I hand painted my GS and I have an idea it was Re-Paint that I used, though can't be sure as there was another one around at the time the name of which escapes me for the moment.

I did take about ten days to do it in a spotless garage with the doors sealed and the floor wetted.

It came up beautifully but I will just say that I am a time-served painter and decorator and had very good tools to work with and went to quite a lot of effort to ensure a good result. It was well worth it though.
jeremy
Posts: 3959
Joined: 20 Oct 2002, 16:00
Location: Hampshire, UK
My Cars:
x 2

Post by jeremy »

Synthetic enamel can be brush painted successfully - its used for spraying large things like lorry trailers - where its slow drying enables a wet edge to be kept until the job is finished. Its forgiving stuff - I've been using it to paint various bits of Land Rover (not the body itself) and find I can thin it with virtually anything - from White Spirit - to so called Standard Thinners which evaporates a bit quicker - making the stuff less likely to run.

The Land Rover people say that a good finish can be achieved with a roller.

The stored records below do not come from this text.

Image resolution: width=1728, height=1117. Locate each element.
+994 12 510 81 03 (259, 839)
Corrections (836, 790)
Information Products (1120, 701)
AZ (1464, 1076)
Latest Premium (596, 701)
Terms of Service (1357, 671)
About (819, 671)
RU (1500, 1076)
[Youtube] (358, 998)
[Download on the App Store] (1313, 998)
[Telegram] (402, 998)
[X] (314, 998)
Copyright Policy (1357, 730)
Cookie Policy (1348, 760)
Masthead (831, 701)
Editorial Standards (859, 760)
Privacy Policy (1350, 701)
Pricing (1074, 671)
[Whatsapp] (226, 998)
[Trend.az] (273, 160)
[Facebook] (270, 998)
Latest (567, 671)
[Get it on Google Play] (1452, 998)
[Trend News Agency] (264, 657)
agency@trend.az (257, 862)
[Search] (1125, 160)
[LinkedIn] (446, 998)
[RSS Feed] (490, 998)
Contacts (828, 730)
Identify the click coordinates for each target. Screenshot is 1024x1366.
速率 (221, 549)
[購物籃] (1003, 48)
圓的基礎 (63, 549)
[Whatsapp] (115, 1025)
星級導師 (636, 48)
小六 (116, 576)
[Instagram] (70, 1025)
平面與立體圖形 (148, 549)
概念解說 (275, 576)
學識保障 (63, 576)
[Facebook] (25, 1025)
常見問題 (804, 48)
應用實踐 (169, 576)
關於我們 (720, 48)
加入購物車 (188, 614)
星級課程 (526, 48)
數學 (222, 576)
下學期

It may be so good that I've noticed it to comment on.

There are many articles on peoples individual methods to be found on the internet.
jeremy
uncle buck
Posts: 591
Joined: 10 Jan 2008, 19:53
Location: UK - North east
My Cars:
x 5

Post by uncle buck »

citrojim wrote:I hand painted my very first car. Back in those days there was a product called (if I remember rightly - it was a long time ago :( ) "Re-Paint". This was especially designed for hand painting cars. It was excellent stuff.
I'm not sure if this or a similar product is still available?
Ahh the memories come flooding back...."Re-Paint" & "Tekaloid" ...those were the days ehh....

I can remember my Dad painting his Austin A30 in the street with dark blue Tekaloid... :) ....as it happens both Re-paint & Tekaloid are still available if you look on the web.

A quick search on the web brings up a lot about hand painting cars...lots of tips & tricks including using a foam roller to apply the paint.

I think with a little patience & some elbow grease you would achieve a great finish.

Cheers.
2006 C4 1.6 HDi 16V (92) non FAP
2001 Xsara II 1.4 LX
2001 Renault Laguna II 1.9dCi Sport Tourer
User avatar
myglaren
Forum Admin Team
Posts: 25362
Joined: 02 Mar 2008, 13:30
Location: Washington
My Cars: Mazda 6
Ooops.
Previously:
2009 Honda Civic :(
C5, C5, Xantia, BX, GS, Visa.
R4, R11TXE, R14, R30TX
x 4888

Post by myglaren »

Tekaloid was the one I used, thanks for the reminder. Excellent stuff.